----- Extracted information

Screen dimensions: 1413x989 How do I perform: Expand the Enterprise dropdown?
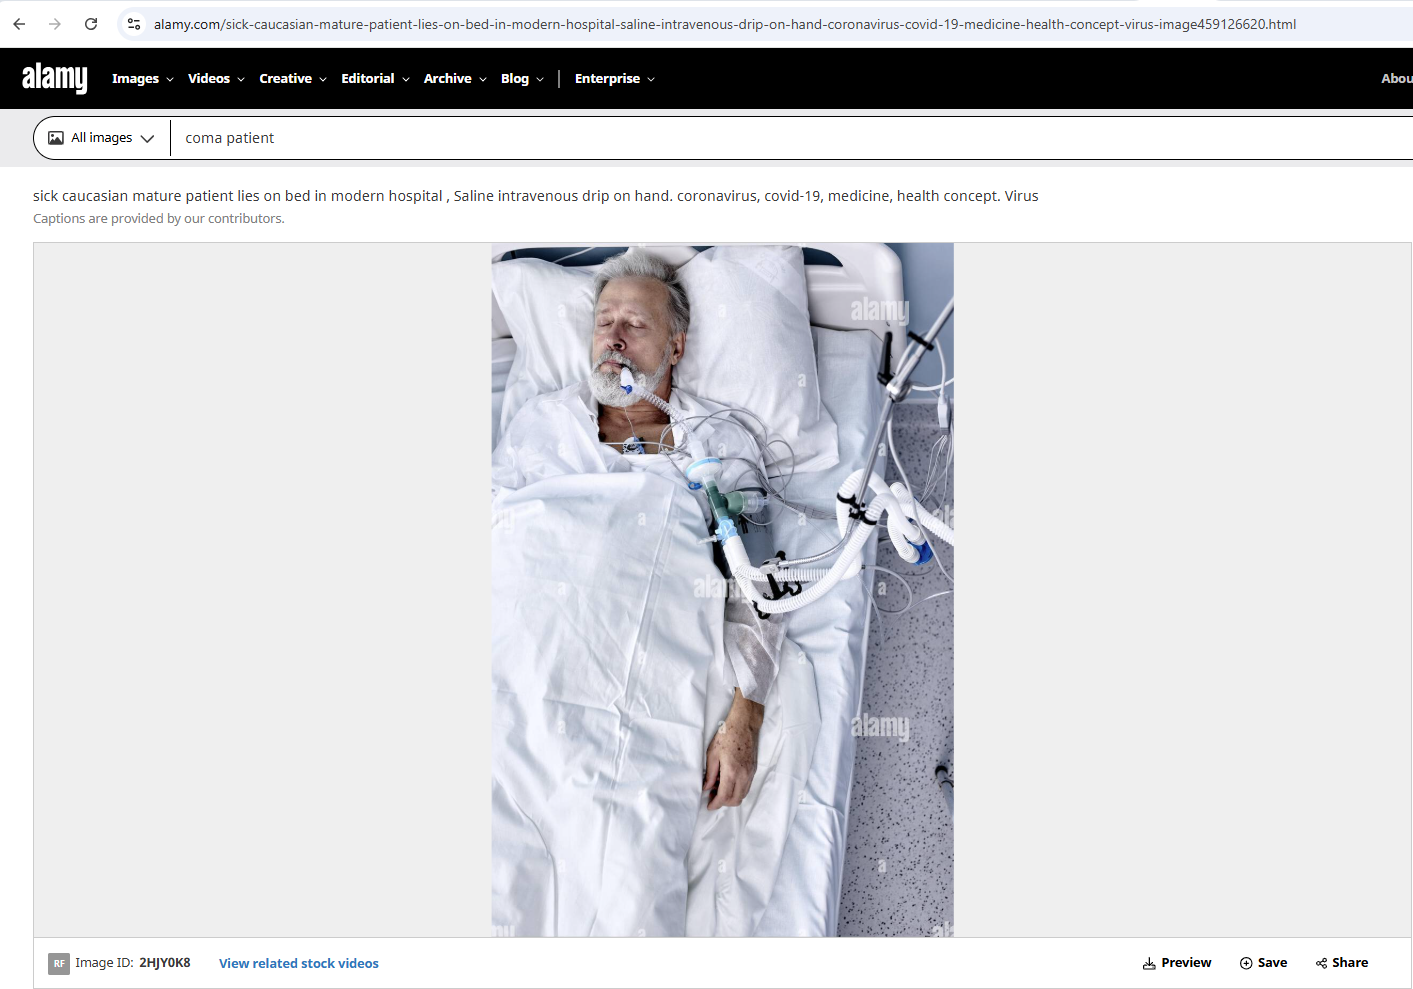[614, 79]
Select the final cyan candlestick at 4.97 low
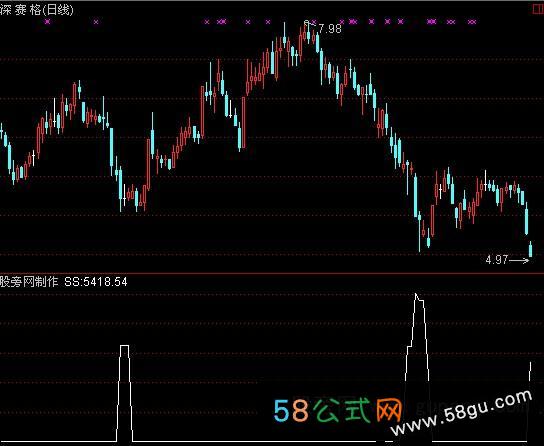Screen dimensions: 544x446 click(x=530, y=249)
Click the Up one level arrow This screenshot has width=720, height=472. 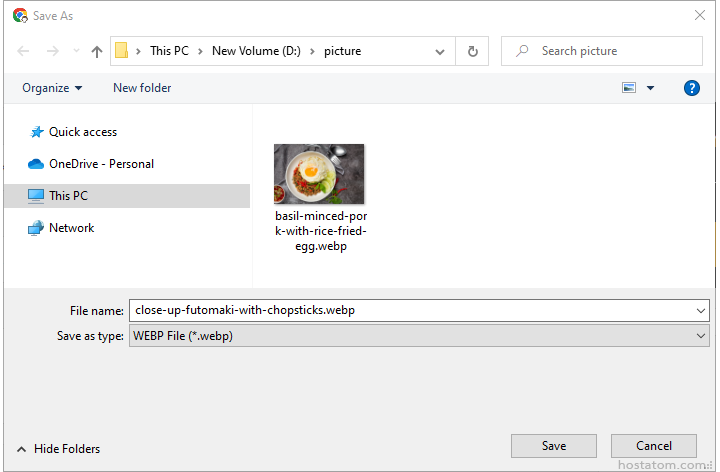pos(97,51)
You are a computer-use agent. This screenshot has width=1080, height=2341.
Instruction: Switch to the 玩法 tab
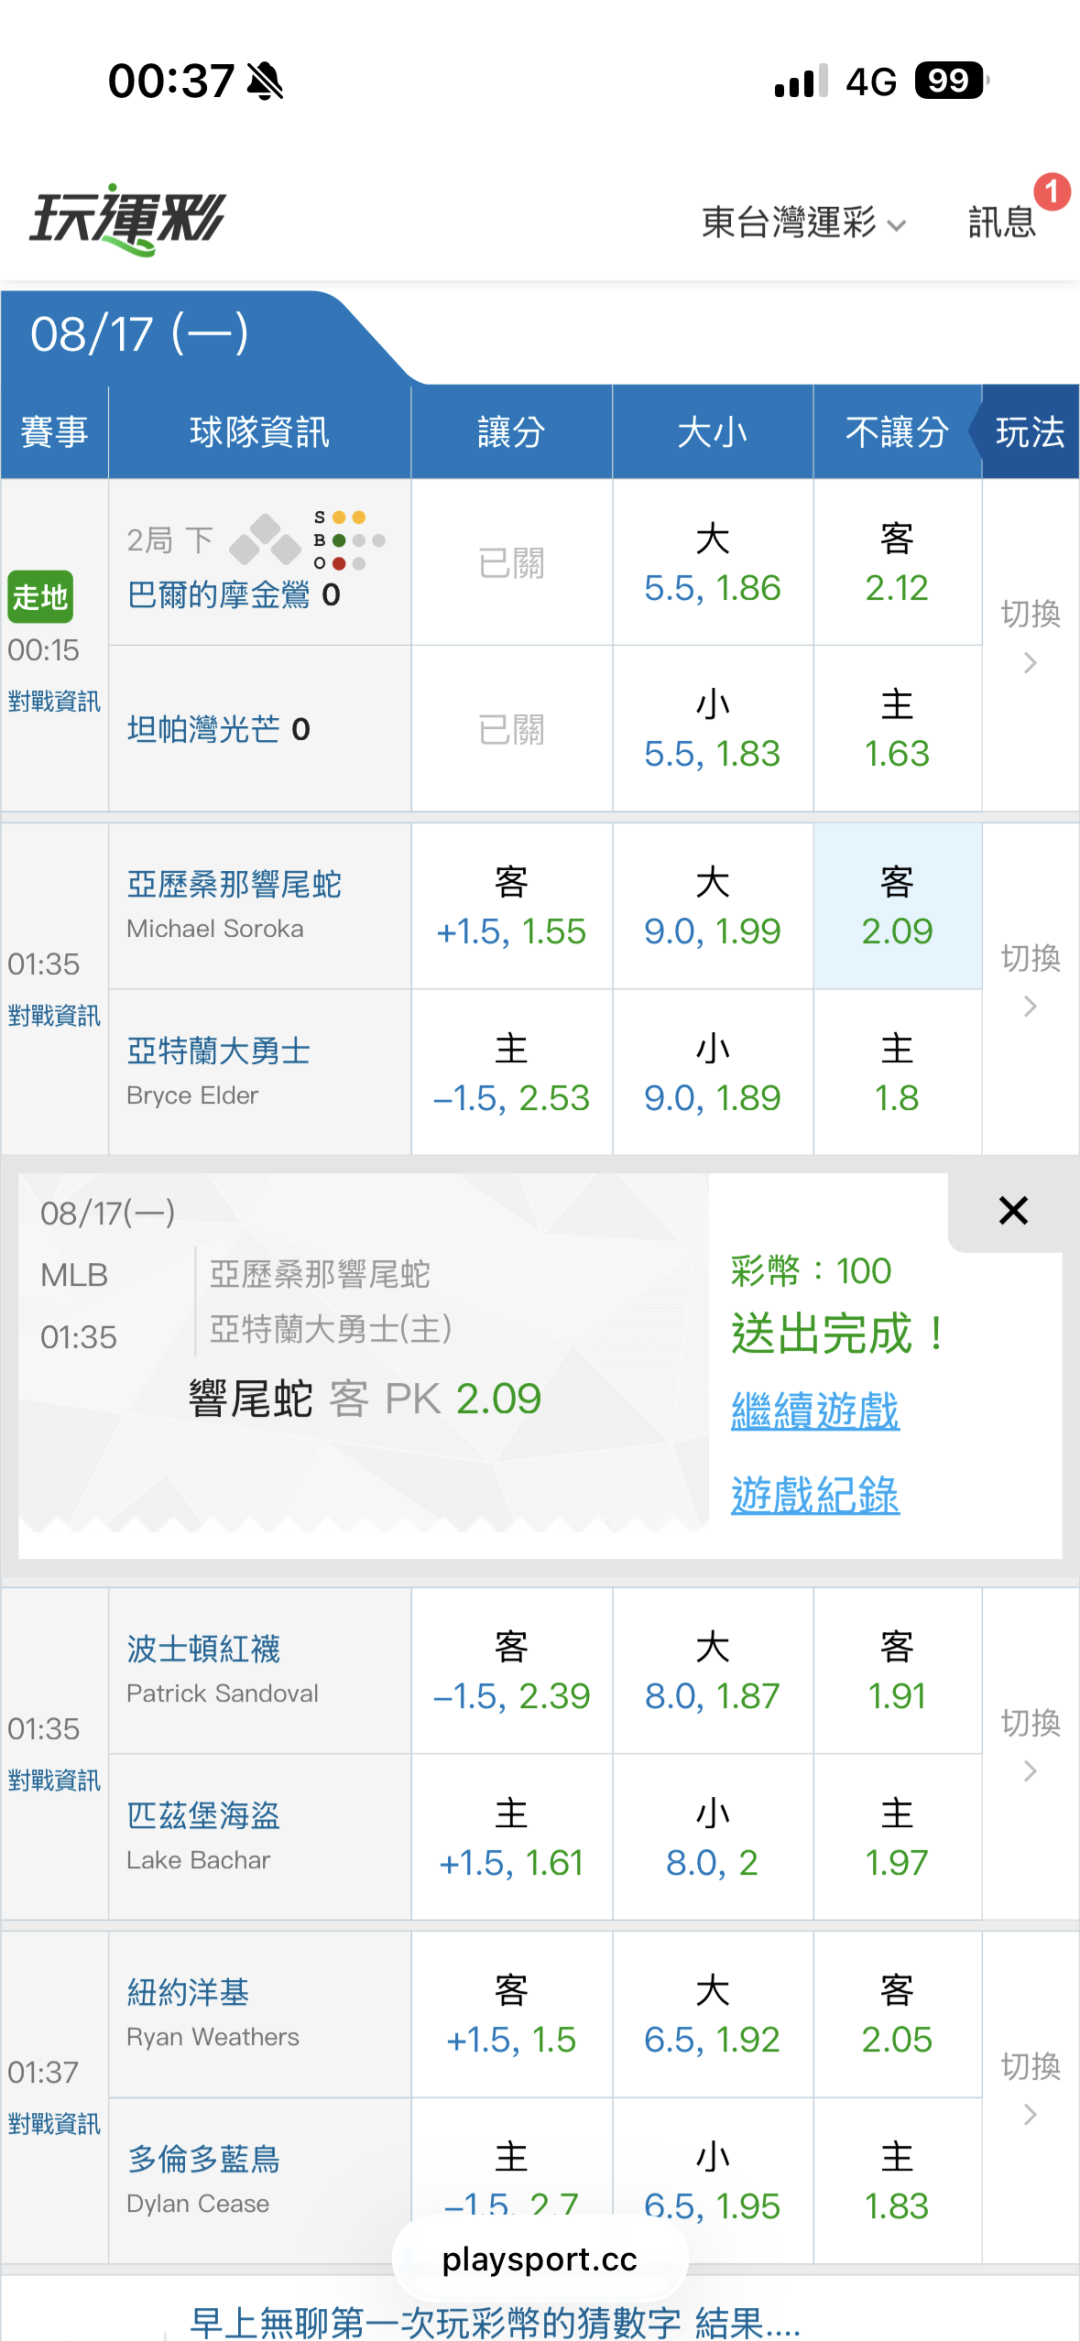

----------

-- Your assignment --
Copy exactly the lines from the line that contains "You are a computer-use" through the last line of the records above, both ends included, but leave out the pictures.

-- Answer box --
You are a computer-use agent. This screenshot has width=1080, height=2341.
Instruction: Switch to the 玩法 tab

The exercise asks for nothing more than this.